[Your task] Without the pictures, give every record again exactly.

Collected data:
---
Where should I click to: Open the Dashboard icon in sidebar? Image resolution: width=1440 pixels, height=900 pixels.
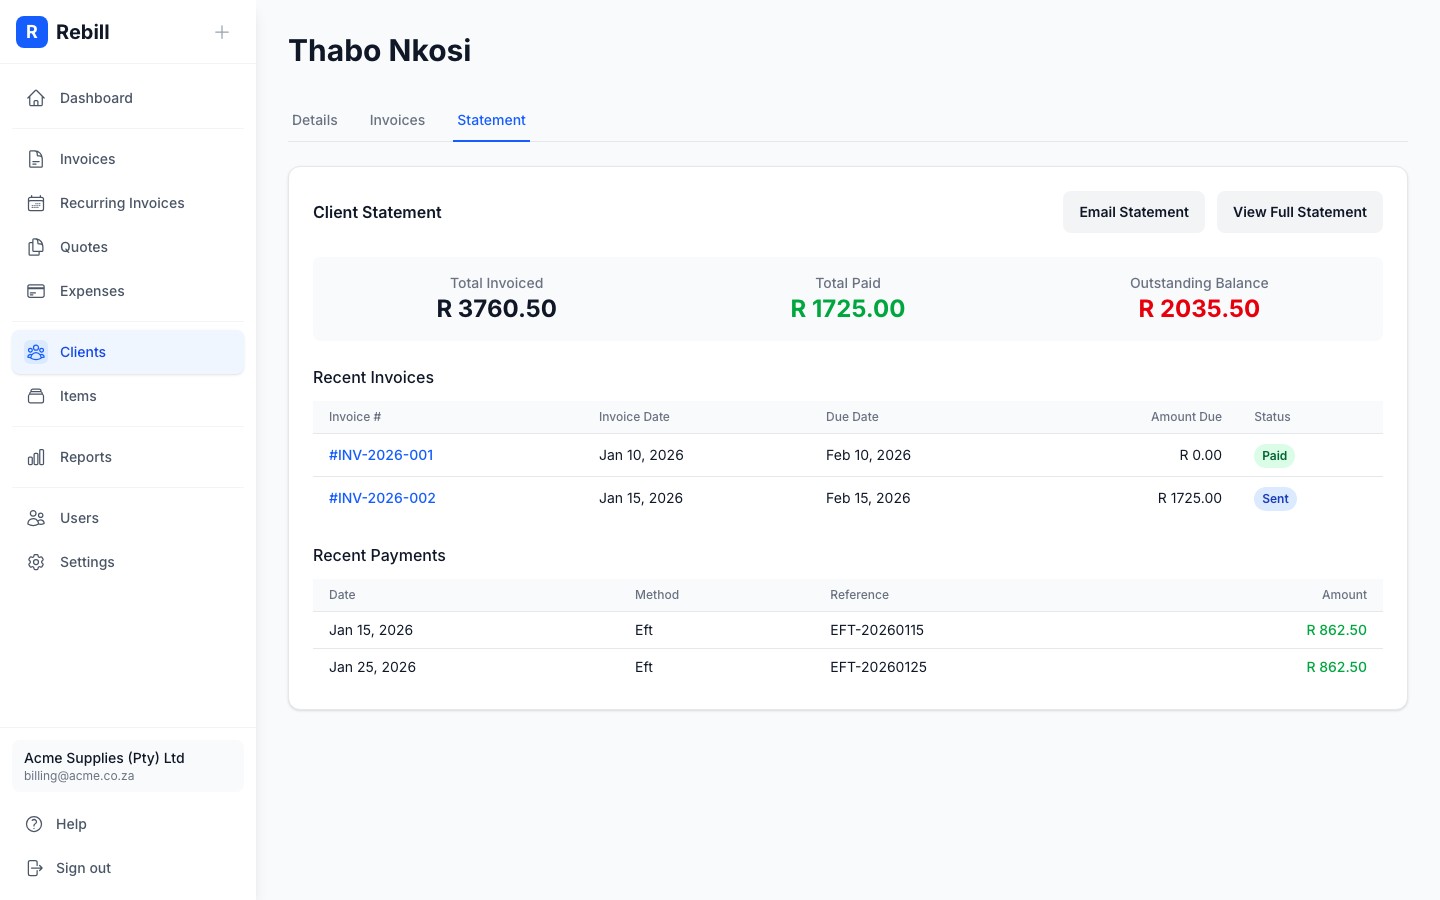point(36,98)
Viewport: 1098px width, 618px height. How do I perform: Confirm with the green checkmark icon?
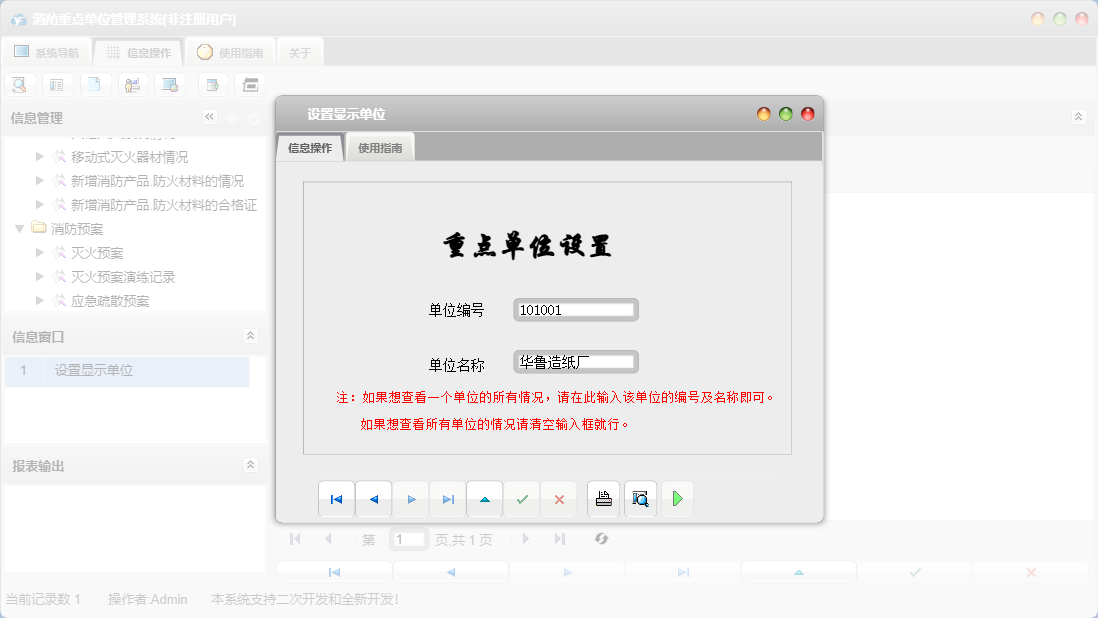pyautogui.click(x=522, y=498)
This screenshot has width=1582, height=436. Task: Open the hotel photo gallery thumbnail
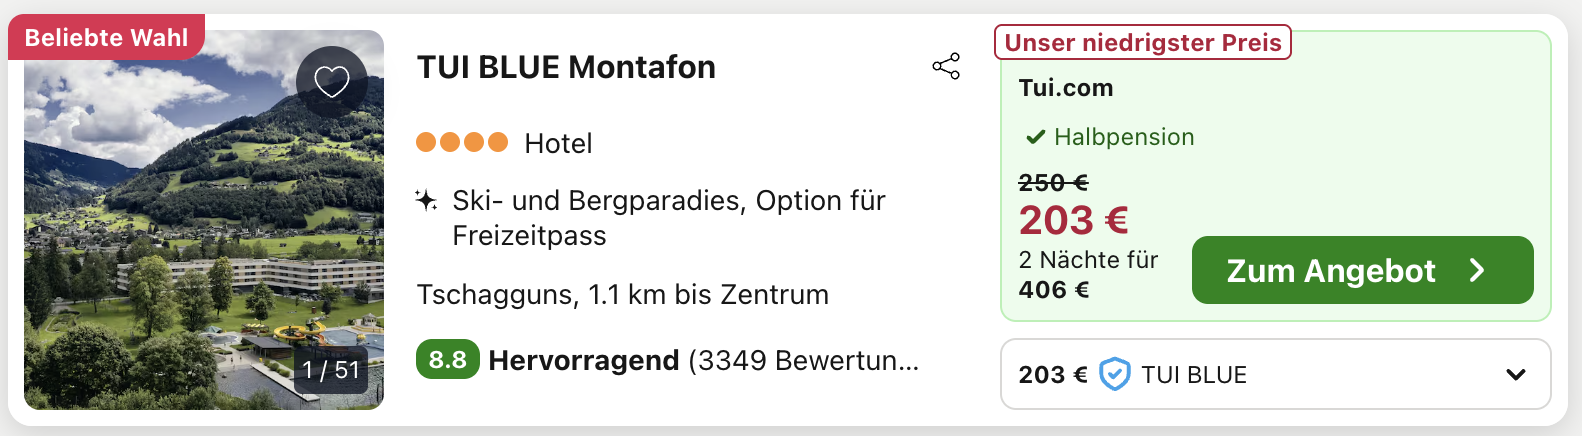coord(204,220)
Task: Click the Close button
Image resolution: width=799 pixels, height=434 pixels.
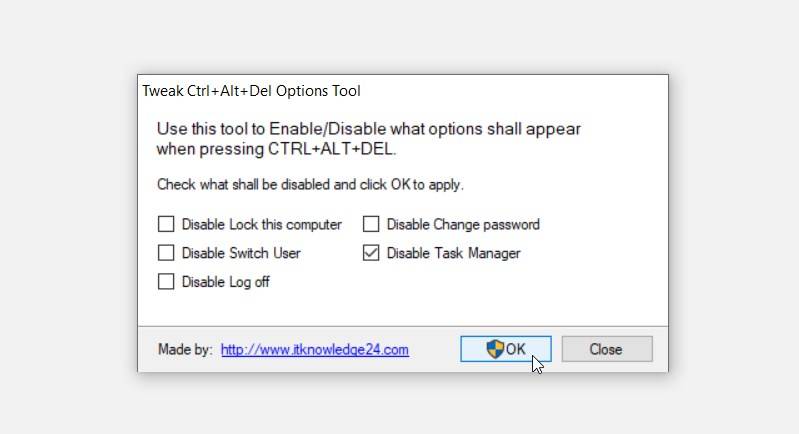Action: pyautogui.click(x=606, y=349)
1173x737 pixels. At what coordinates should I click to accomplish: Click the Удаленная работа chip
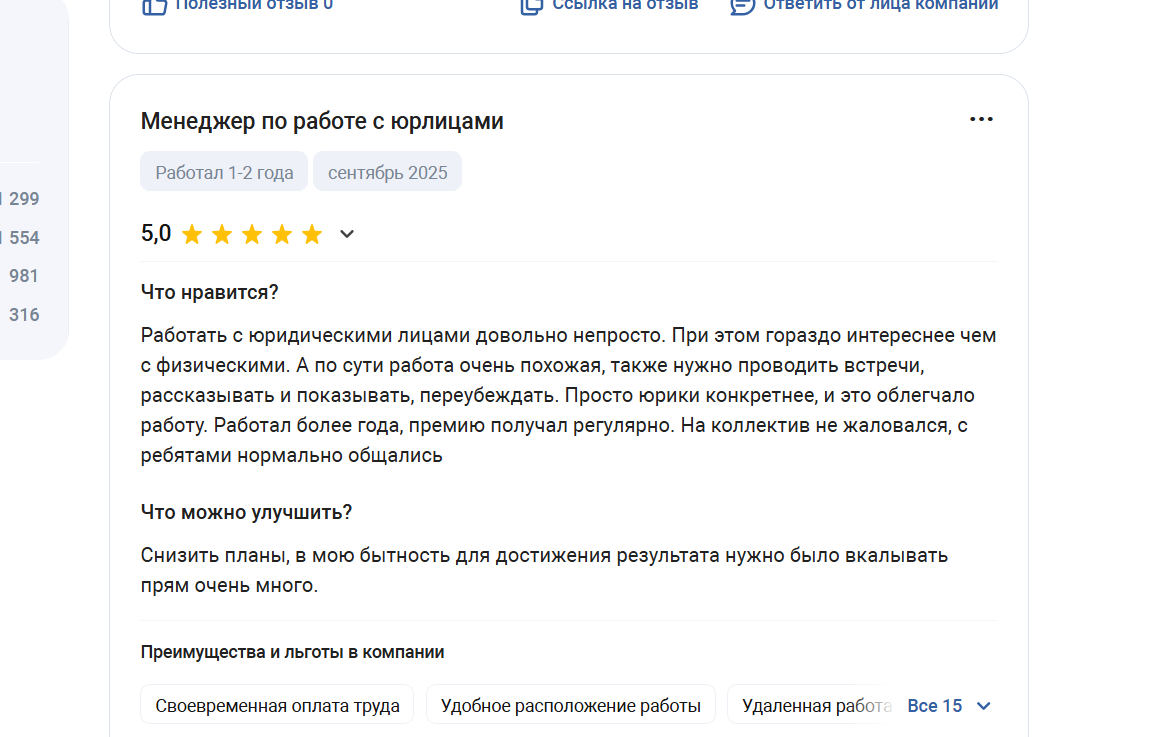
---
[Expected output]
Where should I click to: Open the Dashboard icon in sidebar? Image resolution: width=1440 pixels, height=900 pixels.
point(36,98)
Viewport: 1098px width, 618px height. How do I perform: Confirm with the green checkmark icon?
pyautogui.click(x=522, y=498)
This screenshot has width=1582, height=436. Task: Open the hotel photo gallery thumbnail
coord(204,220)
Task: Click the Close button
Image resolution: width=799 pixels, height=434 pixels.
Action: pyautogui.click(x=606, y=349)
1173x737 pixels. At what coordinates should I click to accomplish: Click the Удаленная работа chip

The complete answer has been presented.